WORK ORDER 1. In the post on virtual out-of-home marketing, how was the Maybelline Sky High Mascara piece actually made?
WORK ORDER 2. Please copy the post on virtual out-of-home marketing word for word, beginning at the words "And yet, in" and stopping after "had gone viral.".
WORK ORDER 3. List every phrase that appears inside parentheses in the post on virtual out-of-home marketing.

TEXT SECTION.
· · ·
Marketing I'm Obsessed With: Wild Virtual Experiences
Virtual out-of-home (OOH, i.e. billboards, experiential) experiences are taking the marketing world by storm. Or maybe I should say by surprise? I’ll admit that as a digital marketer, I can get blinders on. I sometimes get to thinking that traditional marketing is dead, and brands should stop spending their money there. Then, the universe always seems to take me by the hand and show me why I’m wrong.
It’s done this for me a couple of times lately, and boy has my head been turned. Most recently, the one that got the internet really talking was the Maybelline Sky High Mascara. The internet was abuzz with the video of a London bus and the tube (pun definitely intended) adorned with eyelashes driving through a literally sky-high mascara wand (see photo above). I, among many others, sent this to colleagues with various messages of, “This is so brilliant! What a great piece!”
And yet, in a time of dwindling budgets and fears of a recession, we should’ve known better. It turns out, the whole thing was digital only! How? Well, everything was animated, as one of the Maybelline marketing team members shared on their TikTok once the piece had gone viral.
· · ·
SUPPLIED INFORMATION.

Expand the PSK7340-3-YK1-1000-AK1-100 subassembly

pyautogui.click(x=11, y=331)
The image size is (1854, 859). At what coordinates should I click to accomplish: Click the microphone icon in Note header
· · ·
YOUR RESPONSE 1. It was digital only, with everything animated.

YOUR RESPONSE 2.
And yet, in a time of dwindling budgets and fears of a recession, we should’ve known better. It turns out, the whole thing was digital only! How? Well, everything was animated, as one of the Maybelline marketing team members shared on their TikTok once the piece had gone viral.

YOUR RESPONSE 3.
- OOH, i.e. billboards, experiential
- pun definitely intended
- see photo above